Comparing sonar-related strandings to fisheries related strandings does not help diminish the problem. This position is akin to arguing that the NY City homicide detail is not really necessary because so many more people die in auto accidents.

The increase in stranding incidents may be partially related to higher human populations that are by sheer numbers more likely to encounter stranded marine mammals on the world’s beaches. But the increase in stranding incidents can also be correlated to increased use of sonar – not just for reconnaissance purposes, but also for more complex communication purposes.

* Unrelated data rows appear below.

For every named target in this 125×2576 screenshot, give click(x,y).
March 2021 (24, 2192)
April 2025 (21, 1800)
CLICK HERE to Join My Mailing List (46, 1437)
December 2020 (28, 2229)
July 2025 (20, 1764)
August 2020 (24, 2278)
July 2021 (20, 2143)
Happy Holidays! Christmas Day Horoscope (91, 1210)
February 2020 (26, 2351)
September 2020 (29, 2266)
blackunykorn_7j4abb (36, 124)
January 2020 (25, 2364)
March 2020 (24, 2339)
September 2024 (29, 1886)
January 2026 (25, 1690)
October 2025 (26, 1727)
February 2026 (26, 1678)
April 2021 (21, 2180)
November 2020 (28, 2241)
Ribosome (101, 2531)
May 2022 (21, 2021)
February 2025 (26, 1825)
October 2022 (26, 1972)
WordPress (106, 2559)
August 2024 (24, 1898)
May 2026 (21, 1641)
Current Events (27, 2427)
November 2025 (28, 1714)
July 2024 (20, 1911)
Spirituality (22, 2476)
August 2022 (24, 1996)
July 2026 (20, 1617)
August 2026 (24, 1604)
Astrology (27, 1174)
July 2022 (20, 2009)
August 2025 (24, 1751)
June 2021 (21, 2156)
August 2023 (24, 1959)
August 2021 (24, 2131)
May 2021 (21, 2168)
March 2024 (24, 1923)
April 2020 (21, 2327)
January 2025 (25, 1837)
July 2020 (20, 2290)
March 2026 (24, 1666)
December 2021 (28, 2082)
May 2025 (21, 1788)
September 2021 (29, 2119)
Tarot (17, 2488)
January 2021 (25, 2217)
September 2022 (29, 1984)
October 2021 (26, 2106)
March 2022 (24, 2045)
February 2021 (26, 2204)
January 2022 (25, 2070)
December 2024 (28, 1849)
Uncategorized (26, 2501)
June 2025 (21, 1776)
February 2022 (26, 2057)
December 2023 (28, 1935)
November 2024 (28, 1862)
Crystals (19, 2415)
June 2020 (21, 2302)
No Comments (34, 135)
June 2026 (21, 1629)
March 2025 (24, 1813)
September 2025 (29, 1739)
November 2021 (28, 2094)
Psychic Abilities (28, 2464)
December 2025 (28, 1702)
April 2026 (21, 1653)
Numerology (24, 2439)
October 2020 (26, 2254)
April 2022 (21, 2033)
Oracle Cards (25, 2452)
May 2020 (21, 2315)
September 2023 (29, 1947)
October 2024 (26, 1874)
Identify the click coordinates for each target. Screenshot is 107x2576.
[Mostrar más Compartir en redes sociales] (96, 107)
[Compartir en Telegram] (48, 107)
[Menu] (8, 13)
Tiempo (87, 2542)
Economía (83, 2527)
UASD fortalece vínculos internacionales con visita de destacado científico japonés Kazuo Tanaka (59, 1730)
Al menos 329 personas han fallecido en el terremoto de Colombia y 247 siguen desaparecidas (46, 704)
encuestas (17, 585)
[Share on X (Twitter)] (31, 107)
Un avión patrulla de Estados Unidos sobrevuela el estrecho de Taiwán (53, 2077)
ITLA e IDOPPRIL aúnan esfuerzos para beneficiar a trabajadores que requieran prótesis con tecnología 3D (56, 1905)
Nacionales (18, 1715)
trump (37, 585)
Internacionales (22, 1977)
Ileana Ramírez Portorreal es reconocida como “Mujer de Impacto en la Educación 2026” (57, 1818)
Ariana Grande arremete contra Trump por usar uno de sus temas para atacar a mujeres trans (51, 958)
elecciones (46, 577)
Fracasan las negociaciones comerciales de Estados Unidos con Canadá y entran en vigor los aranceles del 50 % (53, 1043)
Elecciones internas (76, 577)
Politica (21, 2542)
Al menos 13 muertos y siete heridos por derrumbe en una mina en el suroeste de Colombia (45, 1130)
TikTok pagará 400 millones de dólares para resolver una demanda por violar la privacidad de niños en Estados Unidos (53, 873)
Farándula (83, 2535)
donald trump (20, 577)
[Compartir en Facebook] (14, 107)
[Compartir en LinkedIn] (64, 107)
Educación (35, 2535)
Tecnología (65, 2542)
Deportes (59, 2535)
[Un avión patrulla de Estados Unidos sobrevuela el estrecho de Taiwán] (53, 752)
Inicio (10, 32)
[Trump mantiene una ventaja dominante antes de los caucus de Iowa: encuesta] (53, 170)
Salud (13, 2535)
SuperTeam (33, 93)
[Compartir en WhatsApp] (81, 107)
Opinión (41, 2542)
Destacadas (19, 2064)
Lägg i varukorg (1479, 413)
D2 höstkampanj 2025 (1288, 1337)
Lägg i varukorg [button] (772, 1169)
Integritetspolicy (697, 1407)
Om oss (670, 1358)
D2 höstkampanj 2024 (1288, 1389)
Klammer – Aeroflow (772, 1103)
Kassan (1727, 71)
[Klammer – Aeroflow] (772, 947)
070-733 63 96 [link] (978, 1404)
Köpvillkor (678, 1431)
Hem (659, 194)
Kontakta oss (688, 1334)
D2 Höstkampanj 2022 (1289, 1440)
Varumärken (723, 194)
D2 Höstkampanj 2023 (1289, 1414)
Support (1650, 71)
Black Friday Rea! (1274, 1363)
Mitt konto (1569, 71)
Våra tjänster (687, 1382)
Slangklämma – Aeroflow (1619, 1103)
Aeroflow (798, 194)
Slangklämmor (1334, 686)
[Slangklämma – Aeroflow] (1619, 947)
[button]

New communication sonars are introducing digital signals that are not found in nature. It is quite possible that these signals have a deleterious effect on marine mammals because they sound “obnoxious.” So the increase in impacts may have more to do with the signal characteristics than with signal levels.

We are currently working on a metric that will help qualify various signals used in the marine environment. We hope that this will add a useful tool and more information to this ongoing discussion and growing threat to the marine acoustical environment.